Aku mengusap punggung ibu yang kurasa bergetar. Dia menangis tersedu di dalam rengkuhanku.

“Aku sangat mencintai Luban, Bu.”

“Iya, Ibu tahu itu. Ibu juga sangat menyayangi dia seperti menyayangi anak Ibu sendiri. Dia anak yang baik.”

“Lubna meninggal gara-gara aku, Bu. Coba waktu itu aku bisa membantu dia, mungkin semuanya takkan seperti ini. Lubna tidak akan pergi. Dia tidak akan ....” Suaraku tercekat di kerongkongan. Lidah ini terasa kelu hingga tidak bisa melanjutkan kalimatku.

“Itu semua sudah takdir, Le. Kita semua manusia pasti akan mati. Kapan saja, di mana saja, juga dengan cara yang tidak pernah kita duga.”

Mobil yang kami tumpangi masuk ke pelataran rumah. Tertegun kumemandang Intan yang sedang berdiri di depan pintu, menyambut kedatangan kami dengan senyum terkembang di bibir mungilnya saat melihat aku dan ibu turun dari kendaraan.

“Kamu belum tidur, Tan?” Ibu bertanya kepada wanita itu.

“Nungguin Ibu sama Mas Aidil pulang. Soalnya kan, kalian belum ada yang makan,” sahutnya dengan suara yang sangat lembut.

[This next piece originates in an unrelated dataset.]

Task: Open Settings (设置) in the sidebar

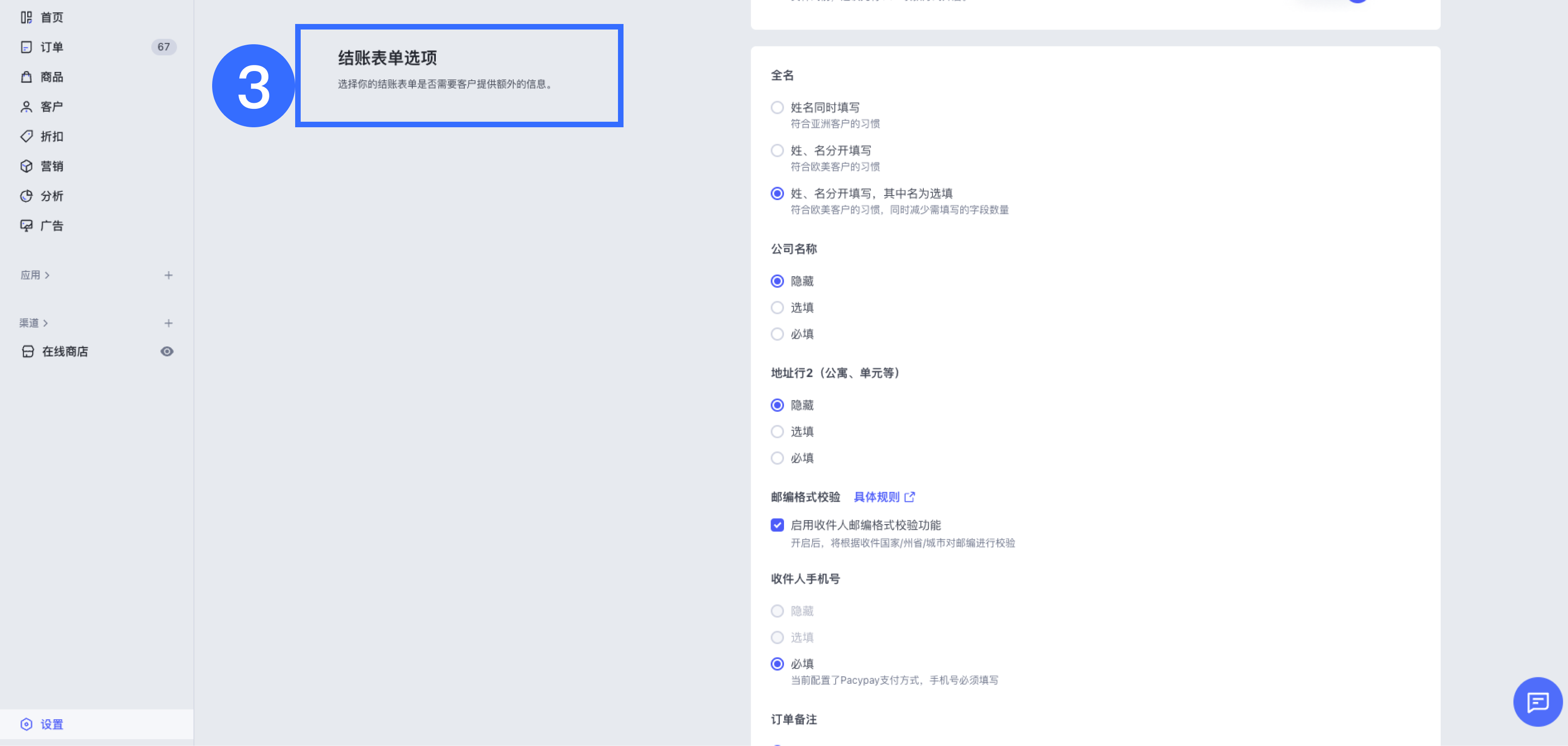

Aku masuk ke dalam rumah dan segera membasuh badanku yang terasa kotor semua. Setelah itu, aku menghampiri Ibu yang sedang menunggu di meja makan.

“Intan, apa kamu sudah makan?”

“Be-belum, Bu.”

“Ya sudah, kamu sekalian ikut makan.

“Tapi, Bu?”

“Sudah duduk saja. Anggap saja saya ini ibu kamu sendiri!”

Ragu-ragu perempuan itu menarik kursi dan duduk di seberangku. Ia terus menundukkan pandangan saat tahu aku sedang memperhatikannya.

“Omong-omong, kamu punya berapa saudara, Tan?” tanya Ibu setelah kami selesai makan malam.

“Saya anak tunggal, Bu!” Aku tersedak mendengar jawaban Intan.

Anak tunggal. Bukannya dia punya kakak bernama Radit?  Salah satu orang yang telah menodai istriku.